RECORDS SUPPLIED
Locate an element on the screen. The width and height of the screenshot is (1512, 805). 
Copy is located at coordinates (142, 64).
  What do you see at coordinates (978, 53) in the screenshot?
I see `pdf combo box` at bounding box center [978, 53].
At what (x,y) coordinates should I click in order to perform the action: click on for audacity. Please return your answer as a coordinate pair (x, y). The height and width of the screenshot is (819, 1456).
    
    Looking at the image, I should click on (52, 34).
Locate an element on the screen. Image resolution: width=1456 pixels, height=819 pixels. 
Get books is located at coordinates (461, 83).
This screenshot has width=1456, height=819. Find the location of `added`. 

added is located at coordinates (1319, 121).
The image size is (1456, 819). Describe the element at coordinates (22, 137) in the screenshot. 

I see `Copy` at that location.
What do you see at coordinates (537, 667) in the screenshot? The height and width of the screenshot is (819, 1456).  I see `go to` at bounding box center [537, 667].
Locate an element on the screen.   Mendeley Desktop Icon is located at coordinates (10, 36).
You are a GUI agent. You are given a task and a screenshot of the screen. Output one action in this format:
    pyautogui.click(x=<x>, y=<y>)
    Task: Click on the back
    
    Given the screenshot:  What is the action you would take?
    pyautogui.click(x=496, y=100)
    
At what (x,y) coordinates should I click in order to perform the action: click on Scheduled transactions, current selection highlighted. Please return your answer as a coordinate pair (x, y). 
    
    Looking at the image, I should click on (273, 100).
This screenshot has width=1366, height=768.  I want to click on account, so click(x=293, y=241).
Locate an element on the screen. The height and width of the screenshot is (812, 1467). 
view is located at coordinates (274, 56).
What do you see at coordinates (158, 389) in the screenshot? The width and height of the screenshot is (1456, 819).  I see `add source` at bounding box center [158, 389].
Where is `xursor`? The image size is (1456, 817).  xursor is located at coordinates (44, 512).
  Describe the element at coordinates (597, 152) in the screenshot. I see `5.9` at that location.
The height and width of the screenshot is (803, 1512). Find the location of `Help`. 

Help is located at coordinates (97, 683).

WHAT IS ASKED
Which lines of the listing above contain the string "location" in that same case? Copy each such line out in full.

REPLY TO THE TASK
This screenshot has width=1456, height=819. Find the location of `added`. 
I see `Copy` at that location.
  Describe the element at coordinates (597, 152) in the screenshot. I see `5.9` at that location.
The height and width of the screenshot is (803, 1512). Find the location of `Help`. 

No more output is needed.